Era noviembre de 2011, hacía días había puesto punto final a una relación que había sido hermosa pero me había desgastado, y comencé a escribir mucho más en mi blog, lo que me llevó a descubrir muchas cosas de mí misma.
Amaba leer a Cortázar con su imaginario, a Allende, tan inspiradora con sus 8 de enero.
Pero más que leer, yo amaba escribir. Tanto, que cuanto más me sumergía en mi nueva soltería, más ahondaba en mí misma, en mis gustos, en tomar vino leyendo tirada en el sillón o en observar a la sociedad y luego reflexionar en mis escritos sobre eso.
Amaba escribir.
Soñaba con ser una autora publicada, lo que me recordaba los cuentos que escribí de niña y que se perdieron en un incendio, con tantos otros recuerdos que sólo quedaron en mi interior.
Mientras escribo esto, miro por la ventana. La higuera llena de frutos invoca a los pájaros como un ritual primitivo, y los hay de todo tipo: naranjeros azules brillantes, sabiás con sus pechos naranjas, cotorras verde limón y calandrias que se pelean por los mismos higos.
Siempre que la miro pienso en la iluminación de Buda, bajo una higuera como ésta, en el plenilunio del mes taurino.
Me imagino lo que se sentirá la iluminación, algo que fue mi motivación durante muchos años de mi vida. Ese estado de paz, de calma, de empatía y comprensión de todo lo que es. Esa certeza interior de que todo está en el camino correcto y es perfecto tal como es.
Esa presencia.

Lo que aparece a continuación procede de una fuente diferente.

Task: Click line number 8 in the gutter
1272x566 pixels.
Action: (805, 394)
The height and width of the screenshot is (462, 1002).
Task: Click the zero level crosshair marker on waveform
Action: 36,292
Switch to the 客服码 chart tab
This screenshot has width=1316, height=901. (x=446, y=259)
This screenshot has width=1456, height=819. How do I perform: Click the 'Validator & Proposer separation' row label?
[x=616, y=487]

Presencia.
Lo que me pide mi hijo cada día cuando me llama a jugar con él.
Lo que me saca de la mente y de mis miedos.
Lo que enciende a mi intuición.
Y lo que me hace poder sentarme a escribir para purgar mis emociones o terminar, por fin, el primer capítulo del libro que se publicará este año.
Me he convertido en escritora sin darme cuenta.
O quizás es que siempre lo fui y necesitaba que alguien creyera en mí para terminar de hacerme cargo.